Missione Giovani: Coraggio e un po’ di fantasia!
Ci sono giornate luminose di primavera che vorresti fermare nel tempo, per conservarle e preservarle dalle cattive notizie quotidiane. Eppure, spesso da sacerdoti e missionari sentiamo parlare di "Buona notizia", di quella Parola da annunciare con entusiasmo, di cui essere testimoni fieri e fedeli...
Ma noi rischiamo di essere sempre più sordi a un invito che si scontra con la realtà di oggi. E pensiamo: è facile parlare, ma quando ti senti sprofondare nel vortice fatto di disoccupazione, inflazione, "fine mese"..., dove troviamo la forza di essere "buona notizia"?
"Avanti con coraggio", mi ha detto recentemente un saveriano al telefono salutandomi. Che augurio particolare! Eppure, ha ragione. In momenti duri per tanti giovani, ci vuole coraggio per non scappare via, per credere che un futuro migliore è possibile, per coniugare i verbi al futuro. Non basta? Forse no; ma è una buona base da cui partire.
Anche lo sport sembra essere funestato da una marea di "cattive notizie": doping, scommesse illecite, tribunali e addii eccellenti impoveriscono un mondo "a parte", rifugio e sfogo per tanti di noi. Perfino correre una maratona è diventato rischioso, se poi sulla linea del traguardo scoppiano le bombe. Gino Bartali direbbe: "L'è tutto sbagliato, l'è tutto da rifare"...
Da dove cominciare, caro Gino? Tu e Fausto siete riemersi dalle rovine di una guerra, siete stati i campioni a cui guardare quando intorno non c'era niente. Cosa ci insegnate? Forse, avete ragione voi: abbiamo dimenticato quanto sia difficile e faticoso pedalare e ora che ci tocca alzarci sui pedali, arranchiamo... Ma che la vita sia una salita l'abbiamo capito e non ci consola sapere che pedaliamo in gruppo.
Nel mese dedicato alla Madonna, quando festeggiamo tutte le mamme, è ancora chi abbiamo vicino il riferimento a cui rivolgersi, nonostante ormai si vivano situazioni di famiglie "allargate", scomposte, rotte, rimesse insieme in modi diversi.
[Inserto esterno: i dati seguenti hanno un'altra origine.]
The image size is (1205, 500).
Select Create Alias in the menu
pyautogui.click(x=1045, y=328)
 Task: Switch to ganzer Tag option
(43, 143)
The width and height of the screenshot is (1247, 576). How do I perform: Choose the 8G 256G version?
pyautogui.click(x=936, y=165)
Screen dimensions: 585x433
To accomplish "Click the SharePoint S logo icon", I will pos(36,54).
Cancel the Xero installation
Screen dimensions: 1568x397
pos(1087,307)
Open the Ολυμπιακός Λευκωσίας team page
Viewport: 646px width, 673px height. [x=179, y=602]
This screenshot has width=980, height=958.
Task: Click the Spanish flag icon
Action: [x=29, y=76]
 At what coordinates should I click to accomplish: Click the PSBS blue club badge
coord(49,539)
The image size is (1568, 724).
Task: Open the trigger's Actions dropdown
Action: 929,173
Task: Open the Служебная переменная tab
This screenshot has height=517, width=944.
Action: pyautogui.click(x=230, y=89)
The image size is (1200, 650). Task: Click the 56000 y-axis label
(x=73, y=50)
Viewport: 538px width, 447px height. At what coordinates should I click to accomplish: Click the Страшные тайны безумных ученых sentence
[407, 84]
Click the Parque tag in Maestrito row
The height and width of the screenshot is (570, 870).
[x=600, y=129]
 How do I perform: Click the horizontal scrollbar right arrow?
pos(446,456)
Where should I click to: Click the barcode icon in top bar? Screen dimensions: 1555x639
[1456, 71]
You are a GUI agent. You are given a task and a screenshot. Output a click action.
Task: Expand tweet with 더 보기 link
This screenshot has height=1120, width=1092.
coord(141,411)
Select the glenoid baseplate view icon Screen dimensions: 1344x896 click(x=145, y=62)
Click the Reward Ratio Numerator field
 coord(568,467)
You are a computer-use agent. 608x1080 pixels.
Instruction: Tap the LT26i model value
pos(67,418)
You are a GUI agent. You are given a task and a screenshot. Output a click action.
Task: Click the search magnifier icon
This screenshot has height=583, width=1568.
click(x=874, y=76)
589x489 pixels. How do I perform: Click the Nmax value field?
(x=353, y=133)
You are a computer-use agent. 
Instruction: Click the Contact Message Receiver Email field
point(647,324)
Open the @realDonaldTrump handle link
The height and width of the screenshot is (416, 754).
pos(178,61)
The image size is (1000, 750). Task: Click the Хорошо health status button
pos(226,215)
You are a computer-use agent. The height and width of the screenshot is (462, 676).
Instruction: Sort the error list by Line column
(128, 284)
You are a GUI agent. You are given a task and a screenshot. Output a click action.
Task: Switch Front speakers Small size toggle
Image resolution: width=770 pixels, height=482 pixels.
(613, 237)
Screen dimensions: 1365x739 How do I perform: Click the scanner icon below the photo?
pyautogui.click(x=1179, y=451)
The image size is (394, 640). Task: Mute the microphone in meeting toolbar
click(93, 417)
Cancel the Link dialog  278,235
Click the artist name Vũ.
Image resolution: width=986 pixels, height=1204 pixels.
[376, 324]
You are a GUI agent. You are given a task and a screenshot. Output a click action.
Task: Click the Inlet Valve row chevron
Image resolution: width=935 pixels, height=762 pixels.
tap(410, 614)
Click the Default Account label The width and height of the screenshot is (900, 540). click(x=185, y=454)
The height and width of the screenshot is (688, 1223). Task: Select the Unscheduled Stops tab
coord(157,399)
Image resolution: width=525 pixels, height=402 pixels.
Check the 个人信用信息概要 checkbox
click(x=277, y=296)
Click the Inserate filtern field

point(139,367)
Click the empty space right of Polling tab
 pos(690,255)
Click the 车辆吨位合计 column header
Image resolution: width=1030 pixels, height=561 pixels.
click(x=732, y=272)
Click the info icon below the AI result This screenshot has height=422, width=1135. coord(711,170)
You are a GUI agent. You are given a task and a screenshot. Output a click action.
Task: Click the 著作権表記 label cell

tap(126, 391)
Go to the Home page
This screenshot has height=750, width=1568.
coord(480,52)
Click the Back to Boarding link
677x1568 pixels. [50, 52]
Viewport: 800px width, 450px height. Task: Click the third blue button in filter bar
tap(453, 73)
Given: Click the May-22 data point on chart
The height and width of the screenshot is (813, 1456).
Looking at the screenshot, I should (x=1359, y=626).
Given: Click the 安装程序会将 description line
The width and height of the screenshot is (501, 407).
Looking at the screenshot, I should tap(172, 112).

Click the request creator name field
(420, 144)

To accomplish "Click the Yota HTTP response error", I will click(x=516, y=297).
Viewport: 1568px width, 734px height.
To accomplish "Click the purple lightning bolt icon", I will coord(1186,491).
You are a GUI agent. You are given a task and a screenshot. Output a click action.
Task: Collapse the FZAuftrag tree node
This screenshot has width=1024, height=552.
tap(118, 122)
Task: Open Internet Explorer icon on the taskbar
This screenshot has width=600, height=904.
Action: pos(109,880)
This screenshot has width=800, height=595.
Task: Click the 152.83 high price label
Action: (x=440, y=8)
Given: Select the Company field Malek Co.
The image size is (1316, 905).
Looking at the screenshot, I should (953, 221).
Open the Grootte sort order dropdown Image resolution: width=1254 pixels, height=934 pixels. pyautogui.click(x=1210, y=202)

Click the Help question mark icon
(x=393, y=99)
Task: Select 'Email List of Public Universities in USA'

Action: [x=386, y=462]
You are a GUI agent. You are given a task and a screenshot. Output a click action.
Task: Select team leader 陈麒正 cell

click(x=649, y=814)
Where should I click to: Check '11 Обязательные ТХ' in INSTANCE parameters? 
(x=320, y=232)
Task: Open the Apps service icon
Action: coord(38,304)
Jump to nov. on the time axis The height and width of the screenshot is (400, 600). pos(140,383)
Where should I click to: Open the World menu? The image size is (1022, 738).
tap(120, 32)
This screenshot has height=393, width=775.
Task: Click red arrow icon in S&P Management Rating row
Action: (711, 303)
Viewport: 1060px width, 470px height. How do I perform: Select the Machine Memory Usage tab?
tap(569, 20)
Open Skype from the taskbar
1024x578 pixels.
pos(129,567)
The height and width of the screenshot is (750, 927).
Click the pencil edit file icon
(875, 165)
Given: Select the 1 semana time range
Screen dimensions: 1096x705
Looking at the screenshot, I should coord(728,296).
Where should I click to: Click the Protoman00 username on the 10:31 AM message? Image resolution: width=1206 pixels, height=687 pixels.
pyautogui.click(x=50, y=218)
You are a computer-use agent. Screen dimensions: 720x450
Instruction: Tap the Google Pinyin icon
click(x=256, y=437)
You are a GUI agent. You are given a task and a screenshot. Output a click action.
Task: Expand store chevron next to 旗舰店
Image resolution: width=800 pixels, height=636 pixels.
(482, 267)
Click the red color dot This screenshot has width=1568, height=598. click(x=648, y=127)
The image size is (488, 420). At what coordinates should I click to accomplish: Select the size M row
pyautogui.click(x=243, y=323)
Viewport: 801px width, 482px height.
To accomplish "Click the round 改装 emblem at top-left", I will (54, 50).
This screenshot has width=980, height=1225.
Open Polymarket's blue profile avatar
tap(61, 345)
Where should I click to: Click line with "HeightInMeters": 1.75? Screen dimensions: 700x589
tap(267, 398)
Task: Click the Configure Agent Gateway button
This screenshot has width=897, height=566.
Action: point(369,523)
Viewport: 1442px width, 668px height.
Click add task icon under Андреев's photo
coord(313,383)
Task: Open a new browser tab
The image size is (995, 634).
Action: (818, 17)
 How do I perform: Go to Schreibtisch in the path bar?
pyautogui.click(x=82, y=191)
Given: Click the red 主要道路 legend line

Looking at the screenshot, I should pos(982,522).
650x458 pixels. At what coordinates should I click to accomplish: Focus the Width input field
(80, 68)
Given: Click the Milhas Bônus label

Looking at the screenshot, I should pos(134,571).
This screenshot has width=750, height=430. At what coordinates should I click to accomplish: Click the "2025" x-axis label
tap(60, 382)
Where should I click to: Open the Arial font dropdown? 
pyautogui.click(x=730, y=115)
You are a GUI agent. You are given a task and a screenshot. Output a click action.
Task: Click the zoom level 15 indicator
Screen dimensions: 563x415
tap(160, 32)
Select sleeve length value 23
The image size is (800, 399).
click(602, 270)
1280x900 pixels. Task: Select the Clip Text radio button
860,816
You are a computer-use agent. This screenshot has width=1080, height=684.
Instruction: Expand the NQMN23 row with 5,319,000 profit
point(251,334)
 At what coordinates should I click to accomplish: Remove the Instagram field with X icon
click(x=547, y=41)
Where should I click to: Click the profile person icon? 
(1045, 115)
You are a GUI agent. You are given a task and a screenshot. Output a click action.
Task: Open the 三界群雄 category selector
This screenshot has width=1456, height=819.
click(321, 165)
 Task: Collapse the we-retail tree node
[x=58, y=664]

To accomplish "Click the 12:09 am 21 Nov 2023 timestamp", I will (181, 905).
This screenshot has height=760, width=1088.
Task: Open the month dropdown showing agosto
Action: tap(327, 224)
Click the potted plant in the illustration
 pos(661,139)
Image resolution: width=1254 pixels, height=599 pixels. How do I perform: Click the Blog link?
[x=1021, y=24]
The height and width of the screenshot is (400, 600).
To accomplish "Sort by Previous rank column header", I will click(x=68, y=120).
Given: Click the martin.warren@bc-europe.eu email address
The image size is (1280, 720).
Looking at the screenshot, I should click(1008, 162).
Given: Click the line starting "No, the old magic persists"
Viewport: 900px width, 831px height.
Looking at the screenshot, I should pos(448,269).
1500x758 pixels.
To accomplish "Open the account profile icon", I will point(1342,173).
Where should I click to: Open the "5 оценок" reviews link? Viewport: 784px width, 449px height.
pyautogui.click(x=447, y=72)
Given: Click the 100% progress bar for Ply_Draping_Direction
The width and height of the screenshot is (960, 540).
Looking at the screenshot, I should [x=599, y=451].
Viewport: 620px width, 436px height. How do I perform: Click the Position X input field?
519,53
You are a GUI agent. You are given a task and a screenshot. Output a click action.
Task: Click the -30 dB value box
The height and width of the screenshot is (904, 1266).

Tra politici da rottamare, saggi da ascoltare, anche noi giovani possiamo riscoprire il piacere di affidarci a chi solo in apparenza la società ha messo... "in pensione".
Parlo di quei nonni, zii, genitori sempre attivi, pilastro indispensabile per tanti giovani, la cui esperienza fa dire loro: "Avanti, con coraggio!". E ogni parola sembra una nota musicale che accarezza le rughe dell'età.
Potrebbe essere la missione delle prossime settimane: fermarsi ad ascoltare chi ha qualcosa da raccontare, da insegnare senza superbia. Nelle case di riposo, sulle panchine dei giardini pubblici si può ancora avere gratis qualche pillola di umana saggezza. Potrebbe essere l'occasione per recuperare rapporti, intessere relazioni, come fanno molti ragazzi e giovani durante i campi missionari estivi, quando entrano in contatto con realtà a loro poco conosciute.
E allora proviamo a ricominciare da chi ne ha viste di più. Allo stesso tempo facciamo rete tra noi, senza vergogna se un problema ci assilla. Alziamo la mano, chiediamo aiuto, riscopriamo la solidarietà quotidiana, perché tragedie della disperazione come quella vissuta nel silenzio a Civitanova Marche non accadano più. Del resto anche voi, cari Gino e Fausto, che da rivali eravate sempre soli al comando, quel giorno vi siete passati la borraccia.